Data Acquisition for Improving Model Fairness using Reinforcement Learning
Jahid Hasan, Romila Pradhan
TL;DR
This work tackles improving classifier fairness under a data-budget constraint by proposing DataSift, a framework that treats data acquisition as a multi-armed bandit problem over partitions of the data pool and uses a UCB strategy to select batches. To accelerate gains, DataSift-Inf integrates data valuation via influence functions to construct high-impact batches within the chosen partition, enabling faster improvements in the fairness metric $\mathcal{F}$ while maintaining accuracy. Empirical results across six real-world and synthetic datasets show that DataSift commonly outperforms baselines (Random, Entropy, AutoData, Inf) in achieving fairness with fewer acquired points, and that DataSift-Inf provides further efficiency and robustness, including model-agnostic applicability. The paper also analyzes hyperparameter settings, partitioning strategies, and scalability, and outlines future work on non-parametric models, alternative RL methods, and cost-aware acquisition.
Abstract
Machine learning systems are increasingly being used in critical decision making such as healthcare, finance, and criminal justice. Concerns around their fairness have resulted in several bias mitigation techniques that emphasize the need for high-quality data to ensure fairer decisions. However, the role of earlier stages of machine learning pipelines in mitigating model bias has not been explored well.
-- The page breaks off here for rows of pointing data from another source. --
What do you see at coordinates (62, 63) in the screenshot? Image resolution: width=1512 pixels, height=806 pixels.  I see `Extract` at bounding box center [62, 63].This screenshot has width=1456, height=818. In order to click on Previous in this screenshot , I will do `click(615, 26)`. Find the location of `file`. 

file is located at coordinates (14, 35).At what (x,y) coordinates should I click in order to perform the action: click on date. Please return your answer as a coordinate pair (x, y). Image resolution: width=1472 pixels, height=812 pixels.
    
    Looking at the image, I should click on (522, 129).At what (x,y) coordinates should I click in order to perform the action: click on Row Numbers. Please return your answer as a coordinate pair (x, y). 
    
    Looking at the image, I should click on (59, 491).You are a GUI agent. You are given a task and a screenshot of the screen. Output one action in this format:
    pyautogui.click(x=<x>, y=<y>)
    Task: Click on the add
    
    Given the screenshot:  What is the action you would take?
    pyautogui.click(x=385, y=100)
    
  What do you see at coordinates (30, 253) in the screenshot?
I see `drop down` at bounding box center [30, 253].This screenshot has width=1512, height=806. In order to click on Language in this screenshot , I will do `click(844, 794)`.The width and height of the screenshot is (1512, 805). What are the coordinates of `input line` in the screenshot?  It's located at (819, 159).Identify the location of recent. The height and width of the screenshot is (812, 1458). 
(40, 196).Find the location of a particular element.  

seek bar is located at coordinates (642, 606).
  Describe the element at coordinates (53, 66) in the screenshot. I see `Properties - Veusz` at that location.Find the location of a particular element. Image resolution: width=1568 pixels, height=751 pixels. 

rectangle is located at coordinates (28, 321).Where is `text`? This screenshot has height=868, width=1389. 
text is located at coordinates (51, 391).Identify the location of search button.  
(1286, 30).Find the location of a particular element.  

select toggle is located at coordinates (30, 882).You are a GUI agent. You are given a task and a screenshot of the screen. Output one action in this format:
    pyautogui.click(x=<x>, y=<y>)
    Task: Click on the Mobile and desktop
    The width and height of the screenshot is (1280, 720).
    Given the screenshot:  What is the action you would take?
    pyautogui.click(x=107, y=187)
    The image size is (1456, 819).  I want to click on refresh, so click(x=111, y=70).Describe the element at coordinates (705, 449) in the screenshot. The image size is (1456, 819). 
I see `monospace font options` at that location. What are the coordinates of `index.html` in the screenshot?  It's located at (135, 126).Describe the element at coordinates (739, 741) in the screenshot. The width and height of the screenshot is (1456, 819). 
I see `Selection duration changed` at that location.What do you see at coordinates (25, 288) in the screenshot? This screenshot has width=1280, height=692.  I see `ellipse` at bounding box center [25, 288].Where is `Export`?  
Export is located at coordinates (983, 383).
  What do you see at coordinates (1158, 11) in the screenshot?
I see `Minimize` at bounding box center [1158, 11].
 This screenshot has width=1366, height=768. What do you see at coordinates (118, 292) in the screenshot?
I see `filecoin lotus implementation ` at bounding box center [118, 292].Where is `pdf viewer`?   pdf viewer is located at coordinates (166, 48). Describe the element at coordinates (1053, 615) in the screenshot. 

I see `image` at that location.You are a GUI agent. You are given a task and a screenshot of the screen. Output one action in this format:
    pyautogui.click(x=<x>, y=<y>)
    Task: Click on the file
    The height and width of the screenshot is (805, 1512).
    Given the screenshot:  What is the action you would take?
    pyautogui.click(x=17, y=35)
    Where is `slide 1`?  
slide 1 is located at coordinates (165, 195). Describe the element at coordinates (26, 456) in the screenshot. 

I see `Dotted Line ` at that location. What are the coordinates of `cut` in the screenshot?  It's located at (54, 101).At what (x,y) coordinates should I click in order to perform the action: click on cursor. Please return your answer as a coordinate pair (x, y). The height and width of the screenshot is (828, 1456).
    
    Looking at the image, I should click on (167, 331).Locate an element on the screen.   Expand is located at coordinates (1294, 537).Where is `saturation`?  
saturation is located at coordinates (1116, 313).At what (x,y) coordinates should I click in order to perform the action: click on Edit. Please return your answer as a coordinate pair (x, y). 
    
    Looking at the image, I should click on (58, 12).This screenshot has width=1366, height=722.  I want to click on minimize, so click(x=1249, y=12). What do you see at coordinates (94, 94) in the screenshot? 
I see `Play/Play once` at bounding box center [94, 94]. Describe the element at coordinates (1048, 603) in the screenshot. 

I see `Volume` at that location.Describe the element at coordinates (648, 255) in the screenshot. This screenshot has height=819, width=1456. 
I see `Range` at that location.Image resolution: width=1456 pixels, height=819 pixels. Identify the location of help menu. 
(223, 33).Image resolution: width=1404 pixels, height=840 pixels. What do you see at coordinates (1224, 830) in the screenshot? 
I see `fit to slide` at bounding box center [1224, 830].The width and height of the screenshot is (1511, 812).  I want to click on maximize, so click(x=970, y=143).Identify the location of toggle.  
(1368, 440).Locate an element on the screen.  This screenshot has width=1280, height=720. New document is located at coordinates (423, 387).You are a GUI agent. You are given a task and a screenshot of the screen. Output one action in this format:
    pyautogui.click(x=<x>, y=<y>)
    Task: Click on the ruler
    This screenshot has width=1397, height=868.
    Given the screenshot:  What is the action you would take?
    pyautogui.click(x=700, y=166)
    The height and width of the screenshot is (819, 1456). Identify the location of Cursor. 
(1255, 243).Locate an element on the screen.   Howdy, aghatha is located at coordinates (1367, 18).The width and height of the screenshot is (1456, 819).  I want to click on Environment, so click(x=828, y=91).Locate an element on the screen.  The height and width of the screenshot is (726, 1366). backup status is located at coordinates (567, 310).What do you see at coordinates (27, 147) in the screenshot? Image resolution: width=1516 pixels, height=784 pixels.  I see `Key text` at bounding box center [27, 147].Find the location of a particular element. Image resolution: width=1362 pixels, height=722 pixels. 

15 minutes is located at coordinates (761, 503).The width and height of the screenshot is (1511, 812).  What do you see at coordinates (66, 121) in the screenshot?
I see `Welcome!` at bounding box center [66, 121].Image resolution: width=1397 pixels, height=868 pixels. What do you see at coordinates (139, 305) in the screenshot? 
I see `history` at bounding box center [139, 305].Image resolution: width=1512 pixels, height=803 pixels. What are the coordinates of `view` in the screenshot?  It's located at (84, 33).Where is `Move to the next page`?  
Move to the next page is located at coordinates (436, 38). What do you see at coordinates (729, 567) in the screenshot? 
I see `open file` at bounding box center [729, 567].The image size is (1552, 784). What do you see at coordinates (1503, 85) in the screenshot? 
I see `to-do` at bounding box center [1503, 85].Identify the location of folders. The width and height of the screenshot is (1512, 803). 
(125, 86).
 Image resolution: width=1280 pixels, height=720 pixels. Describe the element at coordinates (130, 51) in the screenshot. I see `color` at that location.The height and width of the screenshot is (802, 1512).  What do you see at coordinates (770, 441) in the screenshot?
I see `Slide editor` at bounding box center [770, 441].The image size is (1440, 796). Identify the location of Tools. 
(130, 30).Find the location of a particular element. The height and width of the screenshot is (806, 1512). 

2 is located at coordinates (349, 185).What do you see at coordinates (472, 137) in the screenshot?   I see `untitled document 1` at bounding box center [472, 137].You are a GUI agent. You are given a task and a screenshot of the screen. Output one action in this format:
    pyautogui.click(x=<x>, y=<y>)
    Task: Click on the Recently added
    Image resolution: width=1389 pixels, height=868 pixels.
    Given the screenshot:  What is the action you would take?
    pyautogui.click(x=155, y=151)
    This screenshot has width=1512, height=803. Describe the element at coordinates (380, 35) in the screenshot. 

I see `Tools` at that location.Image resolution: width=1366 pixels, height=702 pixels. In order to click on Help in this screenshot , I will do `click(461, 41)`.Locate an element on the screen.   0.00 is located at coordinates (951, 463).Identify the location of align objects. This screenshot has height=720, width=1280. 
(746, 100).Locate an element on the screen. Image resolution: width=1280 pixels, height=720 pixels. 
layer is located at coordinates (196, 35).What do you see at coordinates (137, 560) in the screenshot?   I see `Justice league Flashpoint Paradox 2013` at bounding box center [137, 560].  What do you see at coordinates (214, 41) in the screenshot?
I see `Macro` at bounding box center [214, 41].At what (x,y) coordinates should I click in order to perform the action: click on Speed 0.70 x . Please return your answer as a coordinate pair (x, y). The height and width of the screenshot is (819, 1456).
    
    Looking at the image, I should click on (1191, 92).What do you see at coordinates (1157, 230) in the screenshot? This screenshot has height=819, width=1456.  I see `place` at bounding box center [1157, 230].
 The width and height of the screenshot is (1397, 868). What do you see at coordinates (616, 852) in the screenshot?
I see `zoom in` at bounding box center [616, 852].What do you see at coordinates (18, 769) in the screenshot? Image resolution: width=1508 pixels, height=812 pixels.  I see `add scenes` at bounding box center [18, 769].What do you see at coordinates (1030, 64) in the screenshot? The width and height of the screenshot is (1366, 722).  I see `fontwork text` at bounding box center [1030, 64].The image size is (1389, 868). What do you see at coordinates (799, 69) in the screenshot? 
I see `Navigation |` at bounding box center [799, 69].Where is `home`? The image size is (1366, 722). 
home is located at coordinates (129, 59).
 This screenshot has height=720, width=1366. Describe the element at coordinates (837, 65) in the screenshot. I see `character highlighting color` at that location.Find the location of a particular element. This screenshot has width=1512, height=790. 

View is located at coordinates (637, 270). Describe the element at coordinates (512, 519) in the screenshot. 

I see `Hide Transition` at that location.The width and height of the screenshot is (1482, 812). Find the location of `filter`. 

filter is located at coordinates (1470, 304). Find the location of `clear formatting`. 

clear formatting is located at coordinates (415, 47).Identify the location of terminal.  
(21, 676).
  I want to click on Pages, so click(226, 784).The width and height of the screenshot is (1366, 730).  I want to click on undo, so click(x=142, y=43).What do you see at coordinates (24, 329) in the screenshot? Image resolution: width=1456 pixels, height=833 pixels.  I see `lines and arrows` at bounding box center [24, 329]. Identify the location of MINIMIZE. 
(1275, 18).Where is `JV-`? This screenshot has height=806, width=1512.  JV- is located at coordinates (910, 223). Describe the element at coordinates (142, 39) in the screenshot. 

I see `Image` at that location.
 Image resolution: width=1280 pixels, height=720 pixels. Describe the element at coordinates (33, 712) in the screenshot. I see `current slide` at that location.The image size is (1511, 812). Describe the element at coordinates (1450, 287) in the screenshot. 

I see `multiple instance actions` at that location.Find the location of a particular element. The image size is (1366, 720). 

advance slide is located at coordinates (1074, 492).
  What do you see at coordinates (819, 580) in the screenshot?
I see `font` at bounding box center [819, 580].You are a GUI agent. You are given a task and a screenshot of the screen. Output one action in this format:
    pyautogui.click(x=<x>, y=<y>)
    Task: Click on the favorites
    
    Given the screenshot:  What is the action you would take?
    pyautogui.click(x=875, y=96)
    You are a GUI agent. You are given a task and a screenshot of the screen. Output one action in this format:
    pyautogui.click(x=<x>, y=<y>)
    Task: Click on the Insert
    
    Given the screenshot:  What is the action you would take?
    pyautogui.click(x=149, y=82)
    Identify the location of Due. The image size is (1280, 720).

In this paper, we focus on the task of acquiring additional labeled data points for training the downstream machine learning model to rapidly improve its fairness. Since not all data points in a data pool are equally beneficial to the task of fairness, we generate an ordering in which data points should be acquired. We present DataSift, a data acquisition framework based on the idea of data valuation that relies on partitioning and multi-armed bandits to determine the most valuable data points to acquire. Over several iterations, DataSift selects a partition and randomly samples a batch of data points from the selected partition, evaluates the benefit of acquiring the batch on model fairness, and updates the utility of partitions depending on the benefit. To further improve the effectiveness and efficiency of evaluating batches, we leverage influence functions that estimate the effect of acquiring a batch without retraining the model. We empirically evaluate DataSift on several real-world and synthetic datasets and show that the fairness of a machine learning model can be significantly improved even while acquiring a few data points.